陥入爪は長期化すると前傾姿勢を招き、これが背骨への過大な負担となって、腰痛から背部痛を起こす原因となることを説明しました。

 ところが、陥入爪の悪影響はこれにとどまらず、何と頭痛まで引き起こすことがあるのです。


 私たちは意識していませんが、頭というものは体の中でもとても重い部分です。

 しかも、頭と背骨との結合は緩やかなので、頭が不安定にならないようにするためには頸部にある数々の筋肉がしっかり支えている必要があります。

 それでも、背骨が垂直(鉛直)になっている分には、頸部筋にかかる負担はほとんどありません。ですから、正常な姿勢であれば、頸部筋は主に頭を動かす働きさえしていればいいので、比較的楽であるわけです。

 ところが、猫背になってしまうと、どうしても頭を前へ突き出す格好となるので、頭が前方へ落下しないように絶えず支えていなければならなくなります。具体的には、後頸筋(首の後ろの部分の筋肉)が常に頭を引っ張り上げていなければならなくなるのです。

 この状況は丁度、四足歩行の動物が立っている様子に似ています。彼らの場合も、重い頭を絶えず背中側へ引っ張り上げていなければならない点に変わりはありません。しかし、そのために彼らの後頸部には通常、「項靱帯(コウジンタイ)」という強い靱帯が発達していて、頸部筋の負担を軽減する働きをしているのです。

 それに比べて、ヒトは四足歩行動物のように頭を前に突き出した姿勢を常態としているわけではありませんので、彼らと違って項靱帯も発達していません。ですから、負担は専ら

   後頸部筋に集中してかかる

ことになってしまうのです。

 そうなると、当然の結果として、頸部痛がよりひどくなるわけですが、実はそれだけでは済まないのです。


 私たちの頭には脳があり、その周囲を頭蓋骨が覆って保護しているのはご存じのことと思います。では、頭蓋骨の外側はどうなっているのでしょうか?

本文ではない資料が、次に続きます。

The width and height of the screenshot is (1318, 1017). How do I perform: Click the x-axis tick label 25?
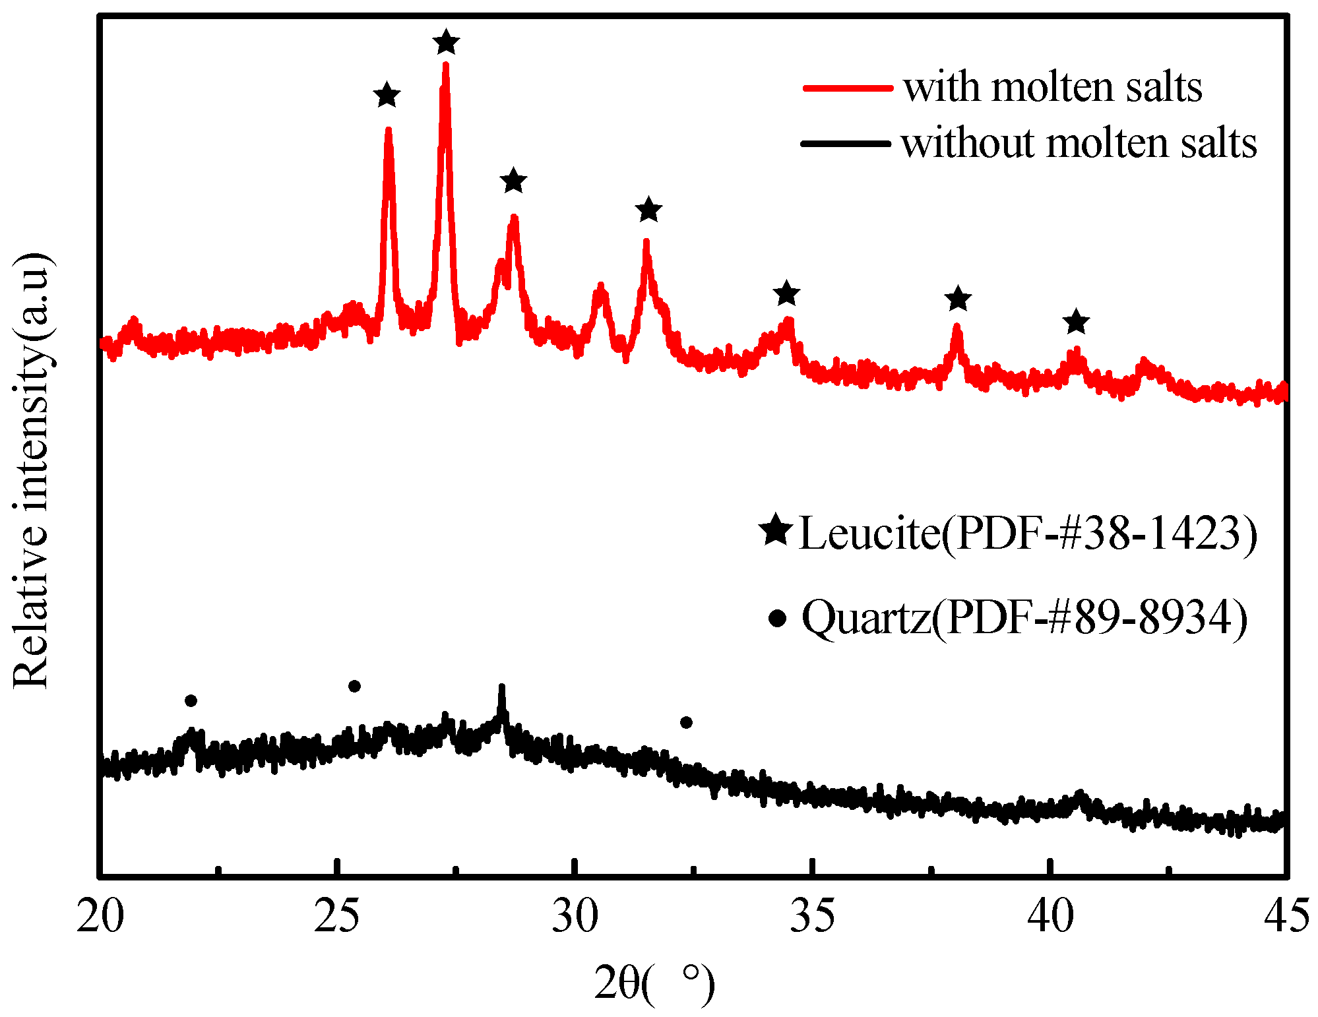tap(337, 917)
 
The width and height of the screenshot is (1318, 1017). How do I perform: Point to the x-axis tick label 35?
tap(813, 917)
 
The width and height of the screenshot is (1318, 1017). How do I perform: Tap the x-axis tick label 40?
tap(1050, 917)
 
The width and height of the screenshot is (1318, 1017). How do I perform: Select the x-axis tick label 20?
tap(100, 917)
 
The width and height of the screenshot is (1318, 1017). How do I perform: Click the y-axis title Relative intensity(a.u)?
tap(32, 470)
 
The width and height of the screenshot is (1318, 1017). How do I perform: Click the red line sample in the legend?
tap(848, 88)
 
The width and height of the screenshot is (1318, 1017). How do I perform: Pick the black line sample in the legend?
tap(846, 143)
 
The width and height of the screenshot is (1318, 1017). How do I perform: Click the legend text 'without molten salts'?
tap(1079, 143)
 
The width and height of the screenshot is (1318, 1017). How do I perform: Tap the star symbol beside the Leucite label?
tap(776, 530)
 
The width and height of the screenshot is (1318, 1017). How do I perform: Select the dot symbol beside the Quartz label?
tap(778, 618)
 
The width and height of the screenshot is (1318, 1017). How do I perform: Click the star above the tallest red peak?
tap(447, 42)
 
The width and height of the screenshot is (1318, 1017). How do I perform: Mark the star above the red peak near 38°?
tap(958, 299)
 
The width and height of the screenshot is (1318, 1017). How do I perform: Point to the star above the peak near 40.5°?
tap(1076, 322)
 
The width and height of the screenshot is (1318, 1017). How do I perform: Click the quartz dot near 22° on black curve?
tap(191, 700)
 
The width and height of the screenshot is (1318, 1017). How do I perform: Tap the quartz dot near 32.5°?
tap(686, 722)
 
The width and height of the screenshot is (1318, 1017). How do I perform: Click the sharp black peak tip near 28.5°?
tap(501, 688)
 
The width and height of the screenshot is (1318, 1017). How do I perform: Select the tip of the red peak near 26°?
tap(388, 130)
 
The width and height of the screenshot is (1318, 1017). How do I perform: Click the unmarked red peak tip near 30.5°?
tap(600, 286)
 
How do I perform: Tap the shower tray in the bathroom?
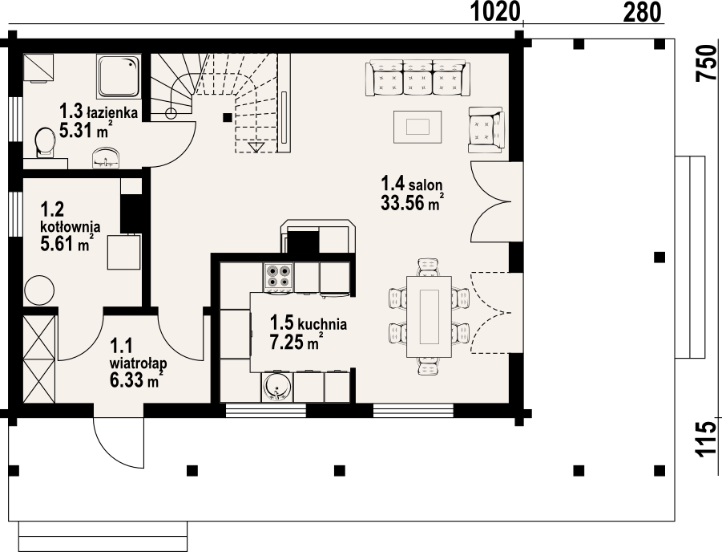click(118, 76)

 「皮膚と毛しかない」とお思いの方もいるかも知れませんが、それは正しくありません。

 実は、頭蓋骨の外側にもわずかではありますが

   筋肉がある

のです。


 「頭痛」と言えば、一般の人は「脳に原因がある」とお考えのことと思います。ところが、実際には脳には何も異常がなく、頭蓋骨の外側の筋肉の痛みが頭痛の原因になっていることが往々にしてあるのです。そういう頭痛を

   「筋緊張型頭痛(キンキンチョウガタズツウ)

または単に

   「緊張型頭痛(キンチョウガタズツウ)

と呼びます。

 この型の頭痛の原因となる筋肉は、実は後頸部筋の一部とつながっています。そのため、頭痛と共に後頸部痛もあるといった場合には、緊張型頭痛である可能性が極めて高いことになるのです。


 ここまで言えば、もうおわかりでしょう。

 そうです。

   猫背による後頸部筋への負担は

緊張型頭痛の原因となる


ということになるのです。


 これまでの話をまとめると、こうなります。

 陥入爪で足の指が痛む状態を放置すると、重心の移動から猫背となり、ひいては腰痛・背部痛・頸部痛をきたし、最終的には頭痛まで起こしてしまうことになるのです。


 これは決して誇張でも

   「風が吹けば桶屋が儲かる」

式の例え話でもありません。現実に起こることなのです。


 最初は、足の爪だけの問題であったものが、巡り巡って頭にまで至る全身に悪影響を及ぼし得る現実、これを知ってもあなたはまだ

   「タカが爪のこと」

と言っていられますか?


 爪の病気も、他の臓器の病気と同様にきちんと治療すべきものと考えなければならないのです。